DESCRIPTION OF THE TASK:
Return all of the following entries as written, but without the images.

DATA RECORDS:
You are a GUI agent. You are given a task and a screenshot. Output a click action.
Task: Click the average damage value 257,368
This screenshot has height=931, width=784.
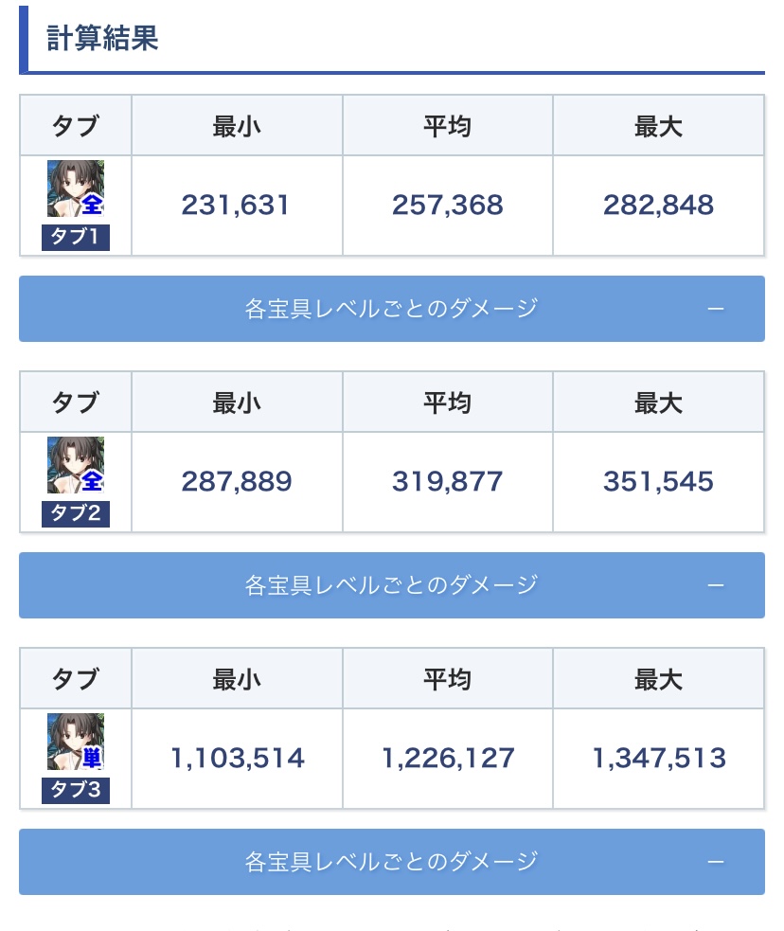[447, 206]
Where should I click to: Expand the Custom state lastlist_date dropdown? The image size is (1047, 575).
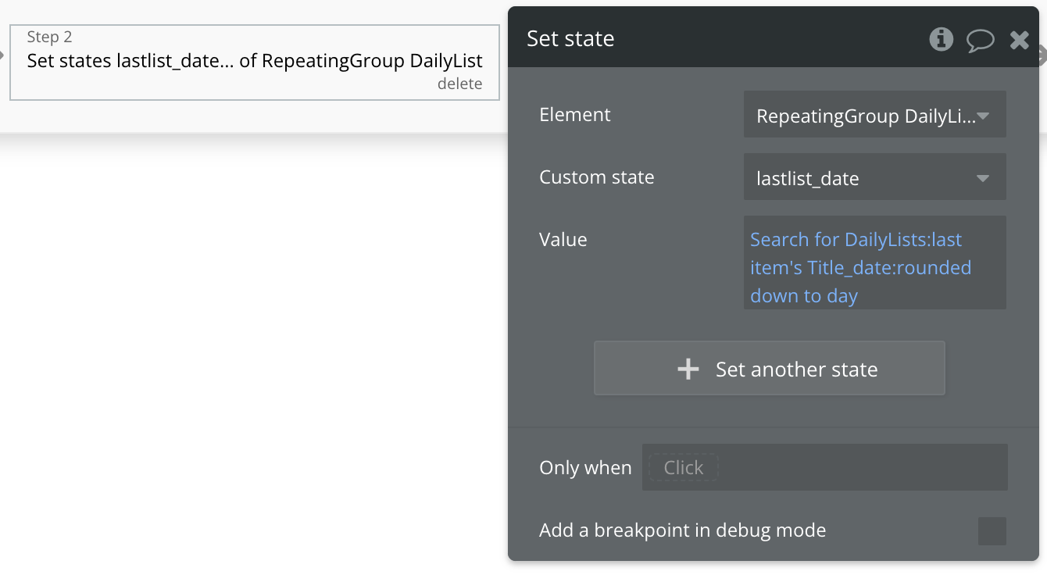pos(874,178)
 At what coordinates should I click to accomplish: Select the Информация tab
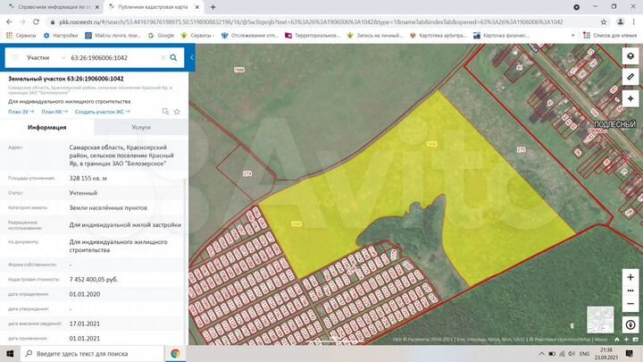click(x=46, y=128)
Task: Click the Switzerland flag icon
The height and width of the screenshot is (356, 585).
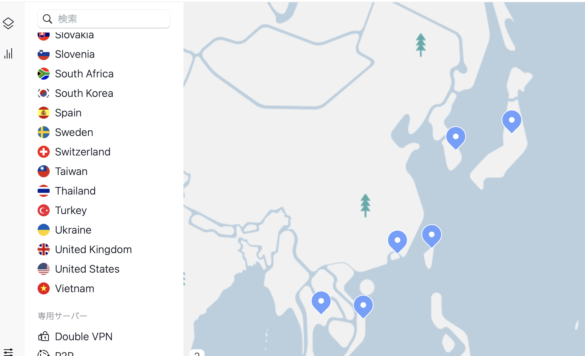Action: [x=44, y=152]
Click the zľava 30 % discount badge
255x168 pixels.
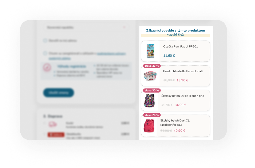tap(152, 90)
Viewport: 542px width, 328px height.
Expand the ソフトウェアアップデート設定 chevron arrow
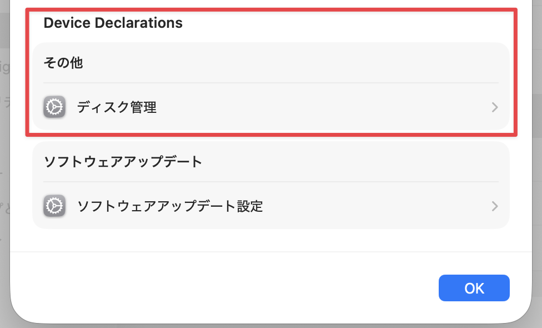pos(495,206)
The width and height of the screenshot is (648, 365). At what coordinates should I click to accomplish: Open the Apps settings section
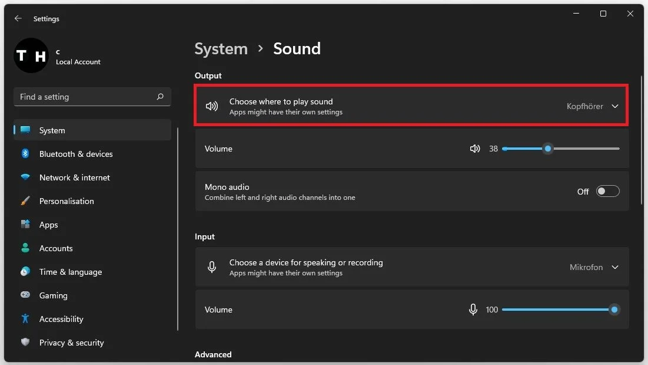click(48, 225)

ANSWER SPACE:
You are a GUI agent. You are given a task and a screenshot. Output a click action.
Task: Click the average damage value 257,368
This screenshot has height=931, width=784.
[447, 206]
Where should I click to: Expand the Custom state lastlist_date dropdown? The image size is (1047, 575).
pos(874,178)
 At what coordinates should I click to accomplish: Select the Информация tab
click(x=46, y=128)
Task: Click the Switzerland flag icon
The height and width of the screenshot is (356, 585).
Action: [x=44, y=152]
Click the zľava 30 % discount badge
255x168 pixels.
tap(152, 90)
Viewport: 542px width, 328px height.
Expand the ソフトウェアアップデート設定 chevron arrow
pos(495,206)
The width and height of the screenshot is (648, 365). At what coordinates should I click to accomplish: Open the Apps settings section
click(48, 225)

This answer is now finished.